TEXT PROVIDED »
------------------------------------------------
They wrote a letter to Stalin—or at least he was the intended recipient—and somehow, somewhere, they received a letter from the Russian authorities saying all the Jews in Kolki had been killed. My mother and Sura refused to believe it. Even though the war wasn’t actually over, they went home.

When they finally arrived in Kolki, they met Sura’s brother-in-law, who had survived by hiding in the woods. He recounted everything that had happened to their families, person by person. After he told the handful of other returning survivors who returned to Kolki what had happened to their families, he left for Palestine, where, according to my mother, who met him years later, he literally never spoke another word.

I wish I knew more about him. I wish I had more details—my mother told me that she wished she’d had paper and pencil to record their journey, but she was too busy surviving. I can at least tell you what I know.

When they returned, my mother was able to identify her house—or her former house—which had been burned down; the wheel from the “oil factory” in the backyard was still there, sticking out of the ground.
------------------------------------------------
EXCERPTED RECORDS »
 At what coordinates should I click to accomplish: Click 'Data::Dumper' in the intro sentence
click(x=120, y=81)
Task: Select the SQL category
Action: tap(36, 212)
------------------------------------------------
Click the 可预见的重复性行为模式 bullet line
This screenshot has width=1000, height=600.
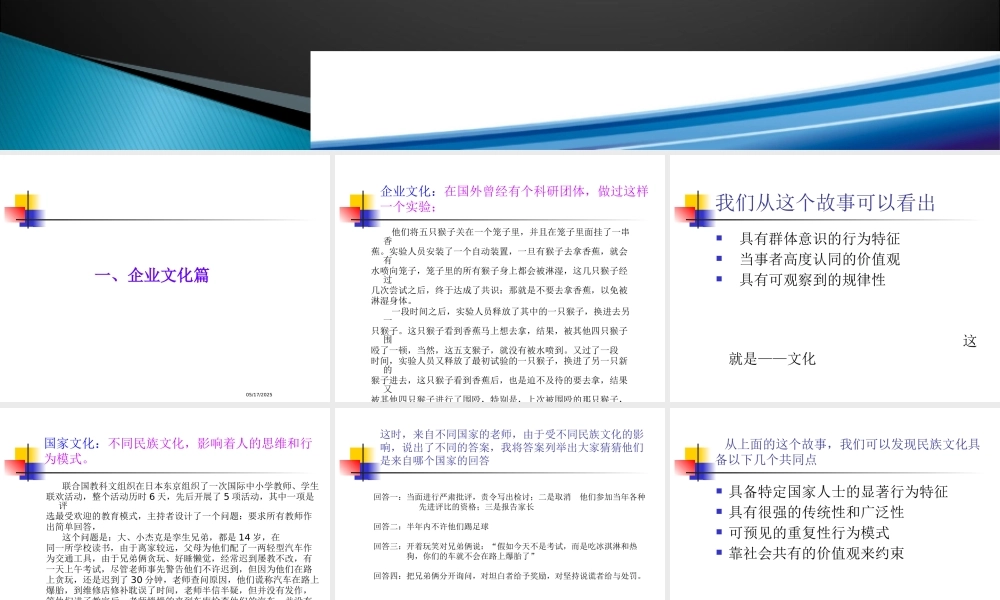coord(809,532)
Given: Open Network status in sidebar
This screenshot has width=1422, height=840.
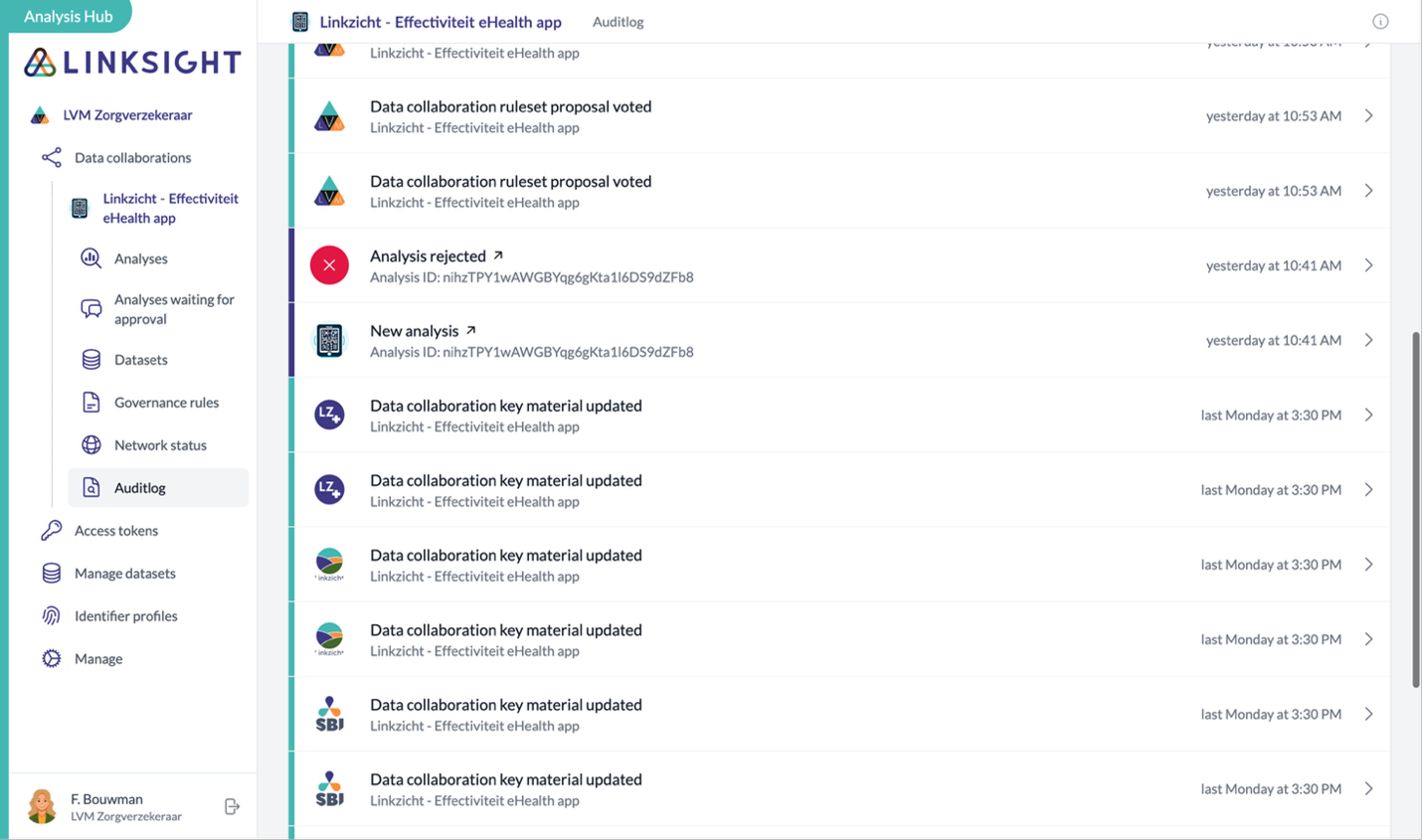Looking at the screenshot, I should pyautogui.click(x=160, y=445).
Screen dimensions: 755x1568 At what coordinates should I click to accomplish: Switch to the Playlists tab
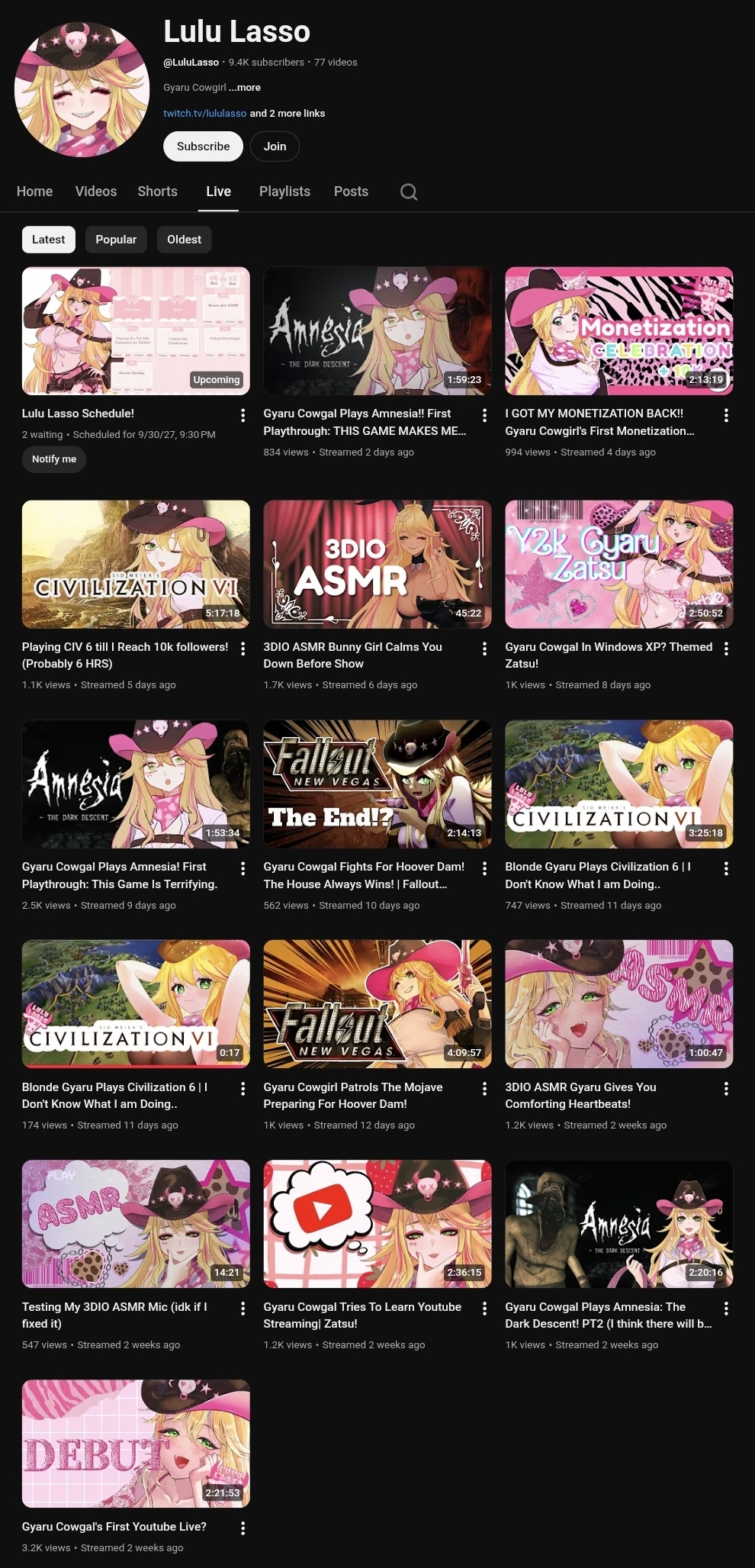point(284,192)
------------------------------------------------
TASK 1 »
Answer these from the Kolki account:
(a) What did the letter from the Russian authorities say had happened to the Jews in Kolki?
(b) How had Sura's brother-in-law survived?
(c) What let the mother identify her former house?
TASK 2 »
Transcribe the passage of the Kolki account word for word, starting with "When they finally" and going on through "of the ground.".

OUTPUT 1 »
(a) All the Jews in Kolki had been killed.
(b) By hiding in the woods.
(c) The wheel from the "oil factory" in the backyard, which was still sticking out of the ground.

OUTPUT 2 »
When they finally arrived in Kolki, they met Sura’s brother-in-law, who had survived by hiding in the woods. He recounted everything that had happened to their families, person by person. After he told the handful of other returning survivors who returned to Kolki what had happened to their families, he left for Palestine, where, according to my mother, who met him years later, he literally never spoke another word.

I wish I knew more about him. I wish I had more details—my mother told me that she wished she’d had paper and pencil to record their journey, but she was too busy surviving. I can at least tell you what I know.

When they returned, my mother was able to identify her house—or her former house—which had been burned down; the wheel from the “oil factory” in the backyard was still there, sticking out of the ground.